I run 5 days/week right now, and my shortest is 3 miles, and that’s just a warmup run for my long swim on Fridays. 2 of the days, I do a 4-mile transition run off the bike, 1 day an 8 miler, and one day my long run (currently at 13 miles, 3 weeks out from my HIM).
Which HIM, Jay. California half?
30 minutes (it usually turns into 35-37 minutes so I can get 5 miles in)
If its a transition run, I’ll run as little as 3 miles.
shortest is usually a mile. i have been doing a wide range of long and slow, to short and hard. a little earlier tonight with limited time i simply did a hard 10 minutes on a stationary bike with immediate transition to the track and ran hard for 10 and that was that. i don’t think there is a low end barrier to which the effort provides no return.

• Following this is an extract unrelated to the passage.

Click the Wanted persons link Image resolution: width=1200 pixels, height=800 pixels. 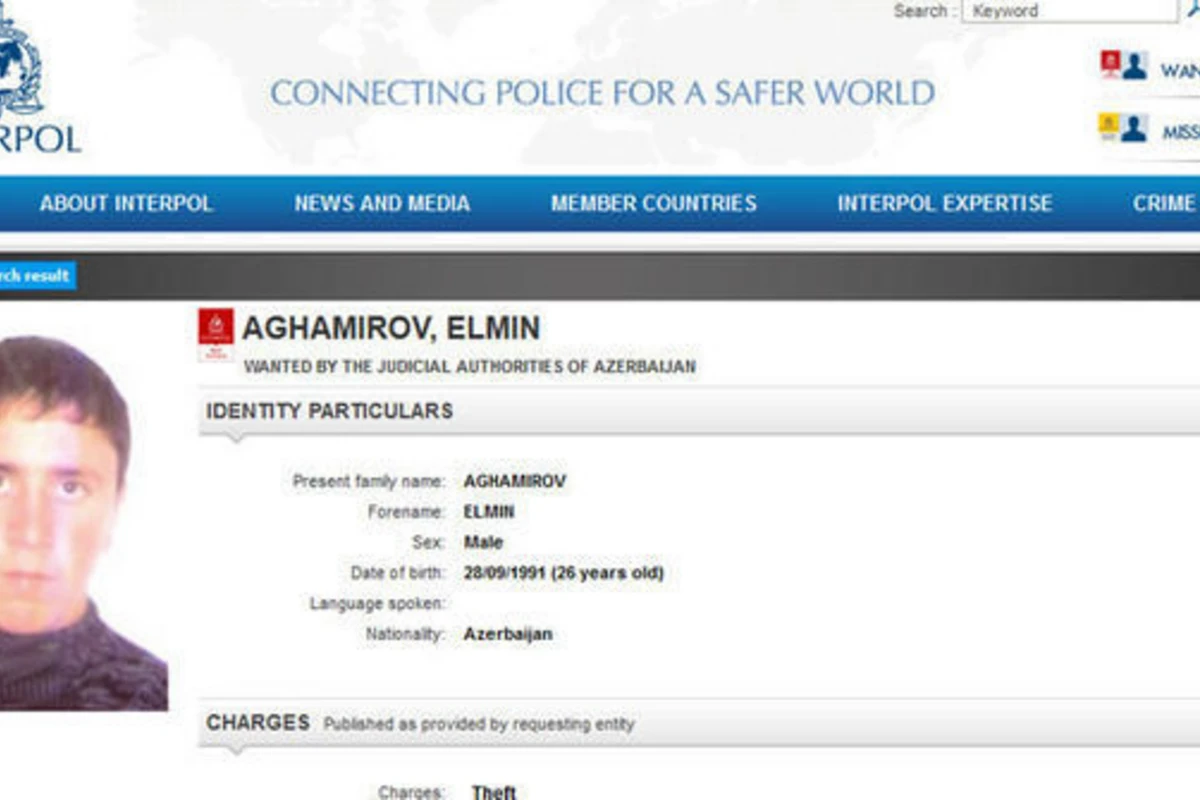(x=1180, y=71)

Depends, I’ll run when i can, I’ve gone as little as 10min as a warm-up for lifting weights, or just as a transition run, after a long ride. Typically if it’s less then 15-20min, It’s not really worth it, unless it’s exactly that, a warm-up, or a transition run.
Adam
For a standalone run, my minimum is 20 minutes. For brick run my minimum is 15 minutes since I don’t have to spend the first 10+ minutes shuffling through the warmup period. My preferred minimum is 30 minutes though. Add in an extra 3x30 min per week and you suddenly have 12-14 miles of additional mileage.
Dev
The distance from my couch to the fridge is pretty short. Does that count?
30 minutes 3x per week is an extra 9-12 miles, depending on how fast you are. It could make a big difference. I find that getting in an extra day of running, even if only for 30 minutes, really helps my durability, builds toughness in my legs and keeps my form up.

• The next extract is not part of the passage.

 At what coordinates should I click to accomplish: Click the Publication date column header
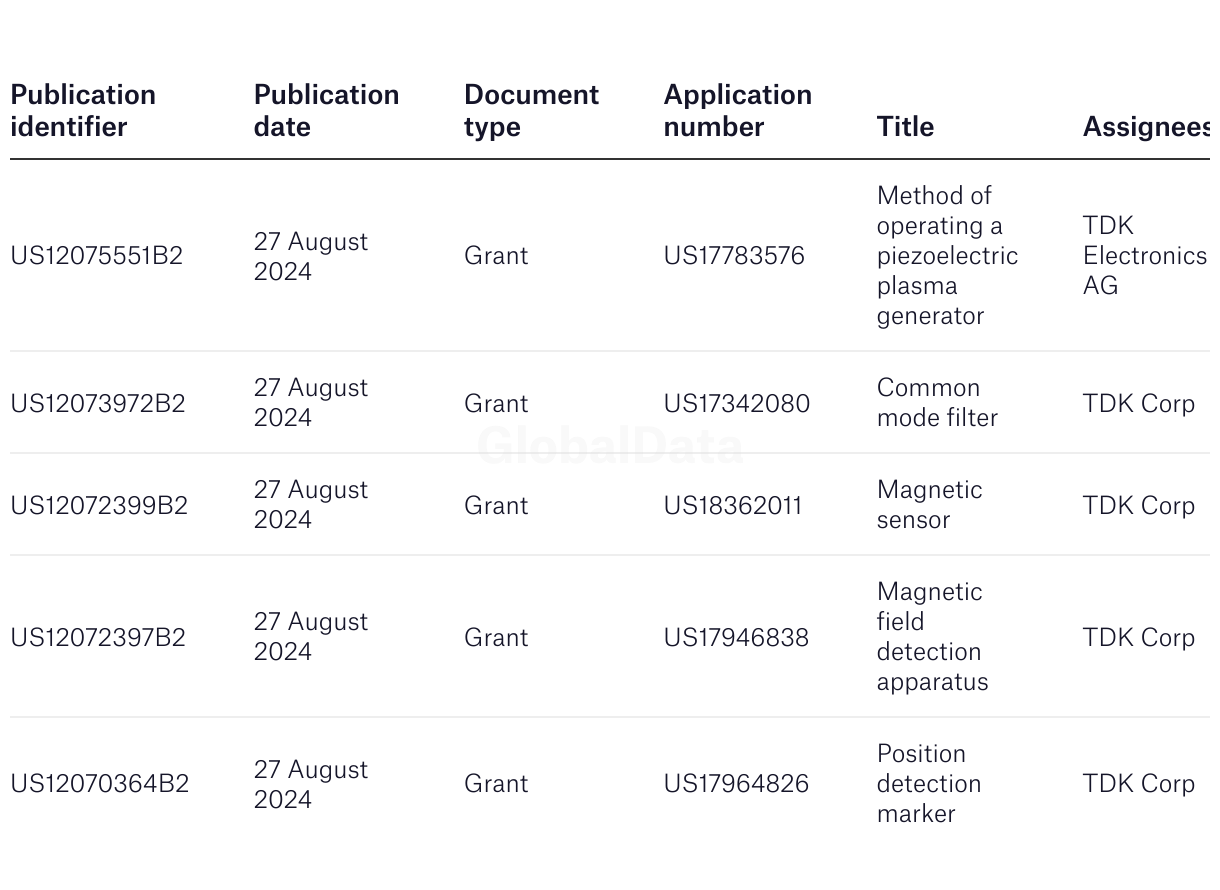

What system is the 3 x 30 minutes a week run actually training? If you do it easy (I am assuming you are) the duration is probably too short to really have any benefit to developing aerobic capacity unless you are hopelessly out of shape. 1 x 60 minutes would probably give you more training benefit (while doing 33% less mileage)
These runs would be “junk” miles. The only time I would ever do a run this short is the day before a race, with no expected training benefit, except to warm up my muscles enough to do a decent stretching session.

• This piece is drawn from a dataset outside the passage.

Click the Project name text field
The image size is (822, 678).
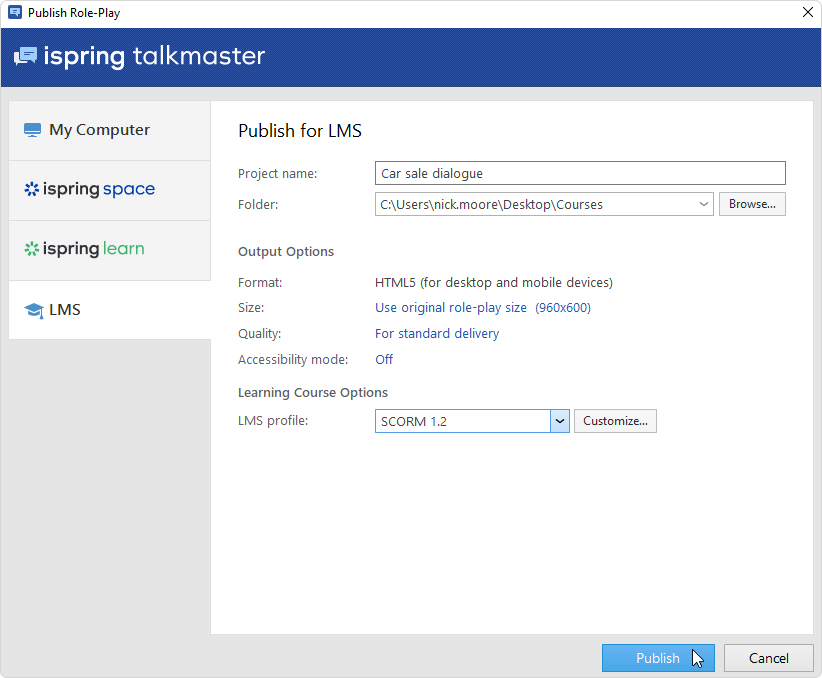coord(580,173)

Triyoda, all those extra 30 min runs just add to your mileage. Forget about what system they are training. They just help you in the ‘train to train’ part of your program. This is why you can’t finish events like Epicman and Irontour. Keep in mind that most of the people who finished those events also qualified for Kona. Its all the little stuff that while seemingly small in the small picture of today, add up to a lot of training over the year and years. For a time limited age group triathlete, managing job, family, perhaps grad school and other responsibilities, it is a nice way of keeping the mileage high, or at least maintaining consistency, so that you don’t miss too many days of running in a row. Then when you go to do the big training days or the long races, you have just a bit of extra base to leverage over the guy who sat on the couch with a beer and opted to watch Monday nite football while his competition decided to skip watching the first quarter to get that 30 min run done…
Dev
I’m currently running 6-7 days a week, 30-40 miles, one of those days is a ~30 minute run with my wife @ ~9:30 pace. Probably one of my most important training runs of the week. Recovery, quality time with my wife, relationship building and training equity, …
Also just changed what was a 6 mi threshold transition run into a Q1 4x800m R pace workout, lasts < 30 minutes, but seems to work well for the purpose.